In the Peacocks”SNL 50: Beyond Saturday Night” docuseries (via New York Post), Ferrell, who wrote the “More Cowbell” sketch, opens up about how much Walken has come to dislike the ubiquitous. It all came to light when Ferrell visited Walken when the actor appeared in Martin McDonagh’s “A Behanding in Spokane” on Broadway in 2010.

“I went to see (Walken) backstage, and he’s like, ‘You know, you’ve ruined my life… every show people bring cowbells for curtain calls and hit them,’ Ferrell said. “It’s pretty disturbing. “

For what it’s worth, Walken did not appear in the segment of “SNL 50: Beyond Saturday Night” focused on “More Cowbell.” But he has separately said, “I don’t understand why it follows me around the way it does… It’s kind of run its course.”

Jimmy Fallon, who played one of the Oyster Cult band members bearded and disheveled, elaborated that the extreme part of the sketch was really pushed in the live performance on air far beyond anything they had attempted in dress rehearsal. “(Walken) raised his game,” Fallon added. “He almost did a Christopher Walken impersonation. He talked like no human should ever talk.”

For Ferrell, the sketch arose organically from ruminations he’d had since the song came out. “I had the idea even as a kid, ‘What’s the life of the guy who plays the cowbell?’ I guess it germinated for decades in my head.”

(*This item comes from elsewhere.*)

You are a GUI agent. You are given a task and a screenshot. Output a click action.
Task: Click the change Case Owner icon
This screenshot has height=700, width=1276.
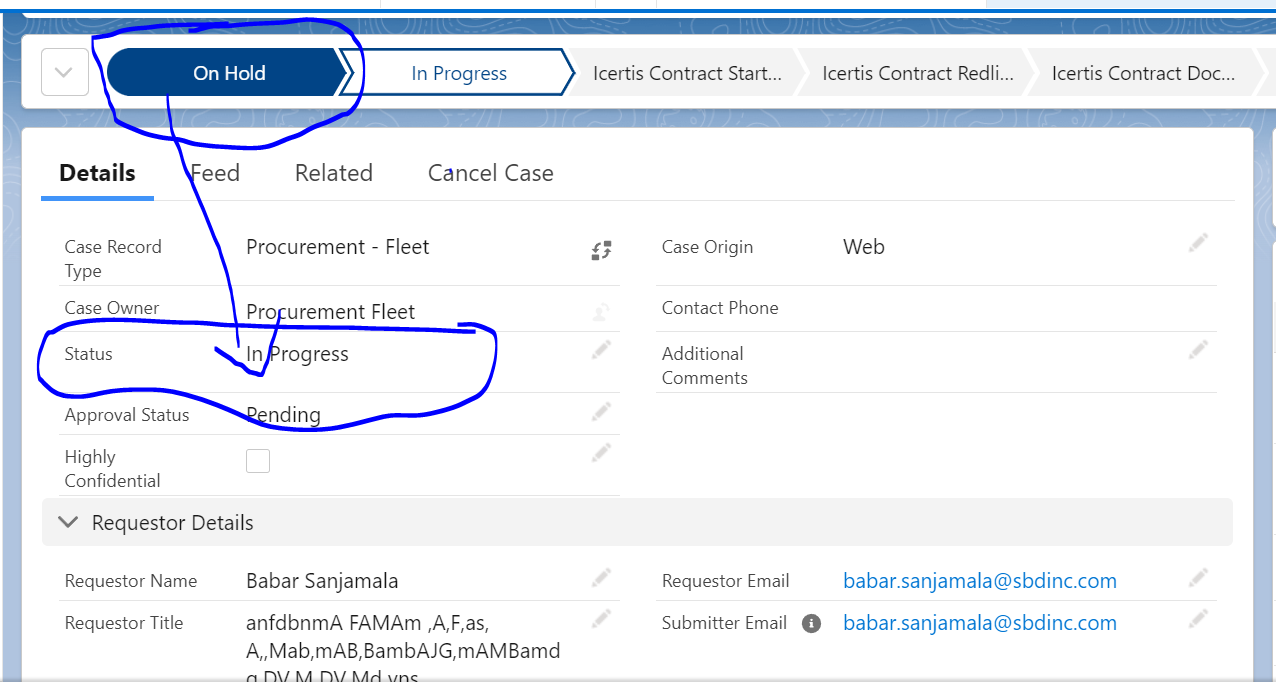coord(601,312)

As for the original track, there are conflicting accounts of who actually played the cowbell, which was overdubbed into the recording. At least two members of the band, as well as producer David Lucas, claim to have played it. But lead guitarist and band founder Donald “Buck Dharma” Roeser is a fan of “More Cowbell.”

“We all thought it was phenomenal,” Roeser said Washington Post 2005. “We’re huge Christopher Walken fans. I must have seen it 20 times and I’m still not sick of it.”